(Stored items)
*** Block opens ***

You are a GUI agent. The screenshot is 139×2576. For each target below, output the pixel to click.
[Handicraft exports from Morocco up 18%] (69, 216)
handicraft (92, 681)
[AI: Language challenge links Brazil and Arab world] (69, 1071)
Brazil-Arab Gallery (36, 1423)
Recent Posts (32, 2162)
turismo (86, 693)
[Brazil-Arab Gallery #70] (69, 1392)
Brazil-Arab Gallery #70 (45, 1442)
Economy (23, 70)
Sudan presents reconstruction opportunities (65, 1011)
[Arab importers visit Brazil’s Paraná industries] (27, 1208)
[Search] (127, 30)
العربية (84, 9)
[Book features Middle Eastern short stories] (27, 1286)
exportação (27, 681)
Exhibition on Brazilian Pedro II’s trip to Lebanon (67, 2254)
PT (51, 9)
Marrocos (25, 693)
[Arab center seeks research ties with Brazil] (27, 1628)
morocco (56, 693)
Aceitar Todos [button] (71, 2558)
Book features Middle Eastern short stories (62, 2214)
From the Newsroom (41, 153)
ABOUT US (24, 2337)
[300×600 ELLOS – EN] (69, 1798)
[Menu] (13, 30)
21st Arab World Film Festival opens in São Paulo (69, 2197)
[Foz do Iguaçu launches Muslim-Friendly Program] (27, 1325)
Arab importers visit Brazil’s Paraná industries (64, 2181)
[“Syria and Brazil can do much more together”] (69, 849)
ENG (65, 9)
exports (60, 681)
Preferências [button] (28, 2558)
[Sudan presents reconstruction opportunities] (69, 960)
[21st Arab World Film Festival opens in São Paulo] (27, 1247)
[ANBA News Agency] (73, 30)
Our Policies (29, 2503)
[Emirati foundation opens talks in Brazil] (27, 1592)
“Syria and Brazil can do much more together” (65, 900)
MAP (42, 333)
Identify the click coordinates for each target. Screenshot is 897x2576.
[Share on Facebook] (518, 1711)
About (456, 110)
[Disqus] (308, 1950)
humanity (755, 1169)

*** Block closes ***

ABOUT THIS EXERCISE >> Set down, unchanged, the line that contains "Recent Posts (32, 2162)" together with every later line in the records, through the last one.

RESULT OF THE TASK >>
Recent Posts (32, 2162)
turismo (86, 693)
[Brazil-Arab Gallery #70] (69, 1392)
Brazil-Arab Gallery #70 (45, 1442)
Economy (23, 70)
Sudan presents reconstruction opportunities (65, 1011)
[Arab importers visit Brazil’s Paraná industries] (27, 1208)
[Search] (127, 30)
العربية (84, 9)
[Book features Middle Eastern short stories] (27, 1286)
exportação (27, 681)
Exhibition on Brazilian Pedro II’s trip to Lebanon (67, 2254)
PT (51, 9)
Marrocos (25, 693)
[Arab center seeks research ties with Brazil] (27, 1628)
morocco (56, 693)
Aceitar Todos [button] (71, 2558)
Book features Middle Eastern short stories (62, 2214)
From the Newsroom (41, 153)
ABOUT US (24, 2337)
[300×600 ELLOS – EN] (69, 1798)
[Menu] (13, 30)
21st Arab World Film Festival opens in São Paulo (69, 2197)
[Foz do Iguaçu launches Muslim-Friendly Program] (27, 1325)
Arab importers visit Brazil’s Paraná industries (64, 2181)
[“Syria and Brazil can do much more together”] (69, 849)
ENG (65, 9)
exports (60, 681)
Preferências [button] (28, 2558)
[Sudan presents reconstruction opportunities] (69, 960)
[21st Arab World Film Festival opens in São Paulo] (27, 1247)
[ANBA News Agency] (73, 30)
Our Policies (29, 2503)
[Emirati foundation opens talks in Brazil] (27, 1592)
“Syria and Brazil can do much more together” (65, 900)
MAP (42, 333)
Identify the click coordinates for each target. Screenshot is 897x2576.
[Share on Facebook] (518, 1711)
About (456, 110)
[Disqus] (308, 1950)
humanity (755, 1169)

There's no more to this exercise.